I will tell you that the best topics to discuss with women are subjects with a lot of drama
and lurid, sensational possibilities. Avoid asking her where she lives, what she does, etc.
Instead, remark how you saw someone climbing outside a building for “Fear Factor” the other
night, and ask her if she’d do that for a shot at stardom or money. After a while, once you’ve
relaxed and no longer build up too much anxiety over the initial introduction, you’ll find that it’s
easy to sniff out topics to talk about. Your initial hurdle is to make a couple minutes of chit-chat,
and then on to get her number.


Here’s more knowledge that should help you through this most difficult of times: Women
are secretly turned off by men who don’t have the guts to come up and say something to
them. You think that they’ll think you’re an idiot for coming up and taking a risk, making a move,
but in Truth they think you’re a loser if you don’t make a move.
Are you starting to see how the game actually works in your favor? Are you seeing how
the illusions we’ve created are actually wrong?

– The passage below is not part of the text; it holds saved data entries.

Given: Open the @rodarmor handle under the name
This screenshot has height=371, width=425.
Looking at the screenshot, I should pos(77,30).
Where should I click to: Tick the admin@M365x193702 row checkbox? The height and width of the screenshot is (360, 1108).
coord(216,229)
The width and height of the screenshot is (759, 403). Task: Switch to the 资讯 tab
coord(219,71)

Close the Deal (Get the phone number and email) ............................................................................

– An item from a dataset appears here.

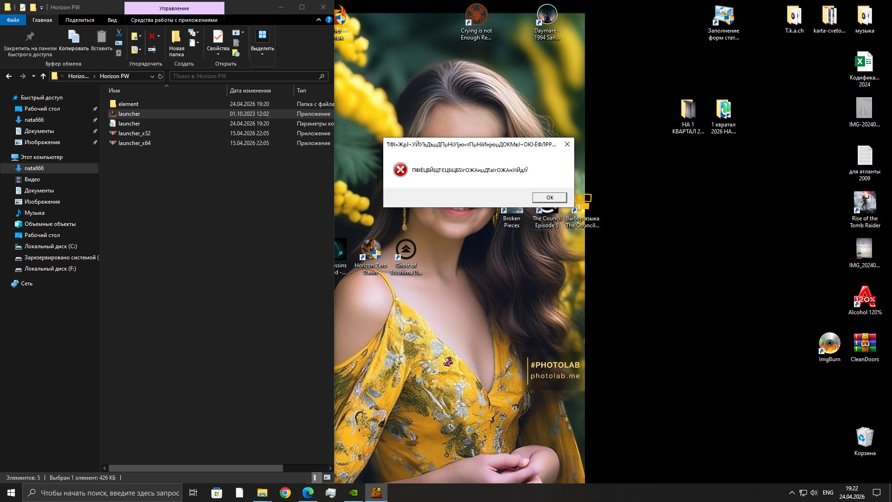Click the Копировать (Copy) ribbon icon
The height and width of the screenshot is (502, 892).
pos(74,40)
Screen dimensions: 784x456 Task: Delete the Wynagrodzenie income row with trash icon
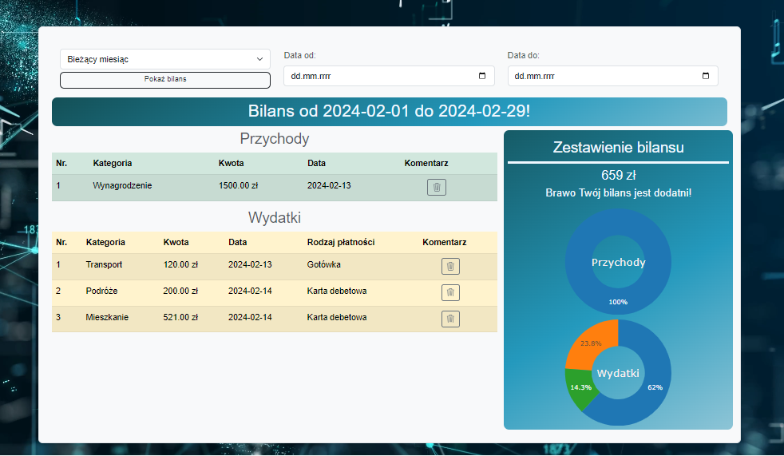tap(436, 188)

(Or, “How I had the guts to reach for glory.”)


So how do you get her number? The secret for this is deceptively simple, so I won’t be
too sarcastic about answering it: Ask for it.


You may have heard of something called the Aladdin principle, which basically states
that in order to get what you want in life, you simply need to ask for it. So many people just walk
through life in a cynical funk, pissed off that they are not getting what they want, but they fail to
recognize that they never really asked for it. We may all want to have our minds read and our
true wishes delivered to us, but (for most of us) mommy is no longer waiting on us hand and
foot, so we have to ask for what we want.

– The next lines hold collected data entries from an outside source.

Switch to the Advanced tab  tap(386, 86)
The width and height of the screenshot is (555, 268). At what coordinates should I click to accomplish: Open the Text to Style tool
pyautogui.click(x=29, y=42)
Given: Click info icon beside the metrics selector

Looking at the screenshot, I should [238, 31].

You have to be willing to risk her saying “No” so that you can get to “Yes.” It’s a hard
thing, facing decision in a woman’s eyes. When you ask for a phone number you are basically
saying, “I’m giving you the power to reject me.” What you should not be doing is identifying with
her answer. If she says no, you understand this to mean “No, not right now.” If she really knew
the real you, we both know she’d sell her mother to Gypsies just to stand near you, but she’s
the one who lost out this time. She messed it up. If you frame this situation to be an evaluative
judgment of yourself, you will only be punishing yourself wrongly. She’s not judging you – you
are. She doesn’t know enough to make a good decision. You must take heart in that.


No one can make you feel inferior without your permission.